Things to do>
1. In the class certification excerpt, how many models has Next managed each year?
2. Extend the class certification excerpt, picking up after its last sentence.

* START Excerpted text *

In evaluating a proposed class, "the class certification statute should be liberally construed" (Kudinov v Kel-Tech Const. Inc., 65 AD3d 481 [1st Dept 2009]; see also Borden v 400 E. 55th St. Assoc., L.P., 24 NY3d 382, 393 [2014] ["[T]he legislative history of CPLR 901 . . . provides that the statute requires a liberal reading . . . "]; Brandon v Chefetz, 106 AD2d 162, 168 [1st Dept 1985] ["[T]he criteria for class certification 'should be broadly construed not only because of the general command for liberal construction of all CPLR sections . . . but also because it is apparent that the Legislature intended Article 9 to be a liberal substitute for the narrow class action legislation which preceded it'"]).

The court may consider, in addition to the factors enumerated in CPLR 902, the merits of the action, with a view toward eliminating spurious and sham suits as early as possible (see Yollin v Holland America Cruises, Inc., 97 AD2d 720 [1st Dept 1983] [citing Seligman v Guardian Life Ins. Co., 59 AD2d 859, 860 [1st Dept 1977] app dism, 44 NY2d 646 [1978]). "The Court should eliminate spurious and sham suits as early as possible to avoid the expenditure of both time and money by both the courts and the opponents to the class" (2 Weinstein-Korn-Miller, NY Civ Prac, ¶ 902.10). The trial court has sound discretion in determining whether the facts presented on a motion for class certification satisfy this criteria, (see CLC/CFI Liquidating Trust v Bloomingdale's, Inc., 50 AD3d 446, 447 [1st Dept 2008]). "General or conclusory allegations in the pleadings or affidavits are insufficient to sustain this burden" (Rallis v City of New York, 3 AD3d 525, 526 [2nd Dept 2004]).

B. Arguments and Discussion

1. Numerosity

With respect to the Proposed Shanklin Classes, plaintiffs show each of the remaining proposed classes meet the threshold for impracticality of joinder. Plaintiffs show Next has managed around 700 models a year (see Fox Aff., Ex C, Doc. No. 841). Wilhelmina has managed over 1,000 models from 2001 to the present (see Fox Aff. Ex D, Doc. No. 841). The defendants do not contest this showing.

2. Common Questions

The Shanklin Plaintiffs argue that questions of law and fact predominate over issues "affecting only individual class members, i.e. whether the use of a class action would achieve economies of time, effort and expenses and promote uniformity of decision as to persons similarly situated" (Pludeman, 74 AD3d at 423). Plaintiffs emphasize that "[t]he most prominent common question of law for each Proposed Class is; were the model employees or independent contractors" (Shanklin Br. at 10, Doc. No. 837). Plaintiffs assert several additional common questions, including the degree of control defendants exercised over the models, (i) the terms of class members' agreements; and (ii) the amount, nature and timing of the deductions taken from payments to class members (id., at 10-11).

* END Excerpted text *
* START Data *

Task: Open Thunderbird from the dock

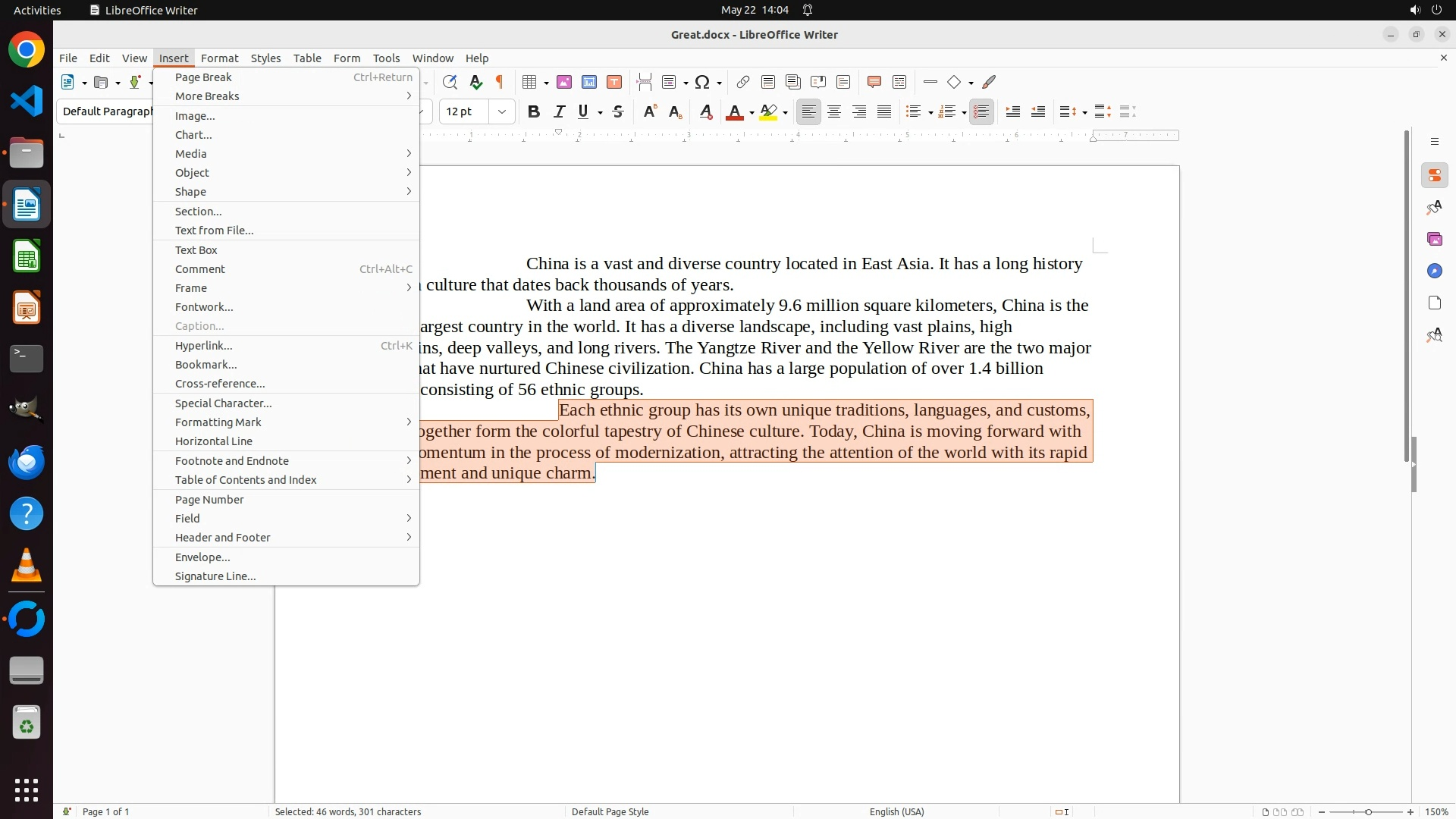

* END Data *

Outputs for the tasks>
1. Around 700 models a year.

2.
Both the Wilhelmina and Next defendants argue the individual differences among class members "will overwhelm any advantages of proceeding as a class action" (Wilhelmina Br. at 23, Doc. No. 952). Next asserts the facts presented in its cross motion for summary judgment show that not all models should be considered as one and the same and inquiry and investigation of each individual model will be necessary "to . . . determine, among other things . . . (i) who the models performed work for; (ii) how it was performed; and (iii) the control, if any, Next had over the model" (Next Br. at 6, Doc. No. 892).

As Next notes, the United States Supreme Court has confirmed that "[w]hat matters to class certification . . . is not the raising of common 'questions' even in droves - but rather the capacity of a class wide proceeding to generate common answers apt to drive the resolution of the litigation. Dissimilarities within the proposed class are what have the potential to impede the generation of common answers" (Wal-Mart Stores, Inc. v Dukes, 564 US 338, 350 [2011]).

In this case, whether the models were employees, despite what is recited in the form contracts the agencies require prospective models to sign, is a central question and the answer will determine whether the Labor Law applies, thereby triggering a determination of whether defendants failed to pay them in accordance with law (see Ferrari v The National Football League, 153 AD3d 1589, 1591 [4th Dept 2017] [Finding the existence of common questions including whether putative class members were employees despite provision classifying them as independent contractors]). If it is determined that the models were employees, they would be entitled to assert rights afforded them under the Labor Law and the common questions plaintiffs assert may be germane.

From the perspective of the Shanklin Plaintiffs, "[i]f a jury finds that defendants exercise of control over their models . . . [means] that models were actually employees, then the remaining questions are mostly about damages . . . If a jury finds instead that models were properly characterized as independent contractors, then that disposes of the claims the other way. Either way, this common question predominates the class" (Shanklin Br. at 10, Doc. No. 837). This aptly describes the common question posed by plaintiffs' Labor Law claims. It also exposes the absence of any common question arising from the breach of contact alleged.

Neither the Shanklin Plaintiffs nor Raske has carried her/his burden of showing the existence of common questions as to the breach of contract claim. Although plaintiffs assert the agencies used form contracts and have "company-wide" policies concerning the models' rights and responsibilities (see Shanklin Br. at 11, Doc. No. 237 and Raske Br. at 8, Doc. No. 86 in Raske), plaintiffs have not identified the actions, policies, and practices that breached any identified provision of the form contracts alleged. Moreover, the pre-class certification discovery conducted by the parties raises significant questions as to the merits of plaintiffs' breach of contract claims (primarily the usages claim), although the claims asserted are neither "spurious" nor "shams" (see Yollin, 92 AD2d at 720).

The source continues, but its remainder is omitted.